After the failure of Prigozhin's insurgency two months ago, there was public discussion of Prigozhin moving Wagner operations and training to Belarus, says Jonathan Acuff, a professor in the Department of Intelligence and National Security Studies at the University of Carolina.
Misleading and manipulating
Akoff - who previously worked as a military analyst at the National Bureau of Asian Research, and served as a reserve officer in the US Ground Forces - adds that during the same period, Prigozhin continued to appear publicly, and several video clips were recently broadcast to him on Russian military sites, and he was apparently in Africa. to support Wagner's extensive operations there.
However, there is no evidence that the video material was not taken prior to the rebellion.
Akoff pointed out that the Kremlin has a long history of manipulating videos, raising the possibility that the Russian authorities had arrested Prigozhin in the aftermath of the rebellion, and he never left the Lubyanka building (the headquarters of the Russian intelligence service in Moscow, the FSB). and that Prigozhin may have been forced onto a plane made by Embraer, a Brazilian company that has not provided any maintenance equipment to its Russian customers since sanctions were imposed on Russia following its invasion of Ukraine.

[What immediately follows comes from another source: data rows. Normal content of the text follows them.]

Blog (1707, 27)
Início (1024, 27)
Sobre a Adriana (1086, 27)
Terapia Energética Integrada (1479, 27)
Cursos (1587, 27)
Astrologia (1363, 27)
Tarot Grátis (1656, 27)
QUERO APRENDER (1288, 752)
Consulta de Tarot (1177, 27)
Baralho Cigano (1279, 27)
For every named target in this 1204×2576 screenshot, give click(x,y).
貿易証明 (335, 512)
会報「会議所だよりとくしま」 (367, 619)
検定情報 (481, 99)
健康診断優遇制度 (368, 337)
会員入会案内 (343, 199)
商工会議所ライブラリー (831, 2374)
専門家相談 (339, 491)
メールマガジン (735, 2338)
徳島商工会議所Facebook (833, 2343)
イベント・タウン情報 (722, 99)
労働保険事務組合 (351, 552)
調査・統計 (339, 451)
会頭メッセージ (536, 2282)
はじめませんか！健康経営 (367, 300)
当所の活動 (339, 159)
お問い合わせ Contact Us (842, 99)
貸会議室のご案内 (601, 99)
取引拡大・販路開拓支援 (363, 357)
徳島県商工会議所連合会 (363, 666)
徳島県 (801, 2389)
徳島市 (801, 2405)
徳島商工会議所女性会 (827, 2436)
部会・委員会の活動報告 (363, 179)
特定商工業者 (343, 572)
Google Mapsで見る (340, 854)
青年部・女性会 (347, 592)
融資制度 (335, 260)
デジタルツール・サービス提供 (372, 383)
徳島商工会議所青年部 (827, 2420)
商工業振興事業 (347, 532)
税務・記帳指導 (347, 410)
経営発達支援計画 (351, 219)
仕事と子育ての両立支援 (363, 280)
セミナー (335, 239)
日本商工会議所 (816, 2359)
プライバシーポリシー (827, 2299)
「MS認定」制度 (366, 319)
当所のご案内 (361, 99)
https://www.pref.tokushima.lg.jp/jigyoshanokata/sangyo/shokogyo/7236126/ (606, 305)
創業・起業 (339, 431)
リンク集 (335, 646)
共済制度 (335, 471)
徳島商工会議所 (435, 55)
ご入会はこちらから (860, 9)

He added that Prigozhin may have been killed earlier and surreptitiously put on that plane.
The expert pointed out that the timing of Prigozhin's death must be linked, which came one day after the dismissal of the Air Force commander, General known as "Armageddon" Sergey Sorvykin, considering that Russian President Vladimir Putin seeks through this to strengthen his control over the Russian armed forces.
An inevitable result
As for Matthew Wallen, CEO of the American Security Project (a research center focusing on security and military affairs), he said that many expected Yevgeny Prigozhin to be killed after his attempt to rebel against Putin.
He noted that prior to the rebellion, Prigozhin had been increasingly publicly critical of the Russian military leadership, demonstrating a high degree of discord within the Russian forces.
Whalen adds that while this may have served Putin to some extent, things spiraled out of control when Prigozhin attempted a rebellion and sought to gain access to Moscow.
And he considered that Putin dealt with great experience in thwarting the rebellion, defuse it in one day, then in the following two months, he recovered the vast majority of Wagner's heavy weapons, refocused its activities in Africa, absorbed a large number of Wagner personnel into the Russian army, and transferred the rest outside the country, He consolidated his control over the political situation in Moscow, whereupon he likely ordered the murder of Prigozhin.
For his part, professor and expert on American foreign policy at Dartmouth University, Professor William Wolfforth, confirmed that Prigozhin was not good, as he led "barbaric forces" in Ukraine.
He added that no one can appreciate Prigozhin's calculations when he embarked on his rebellion, and how could he have thought it would be safe to fly inside Russia?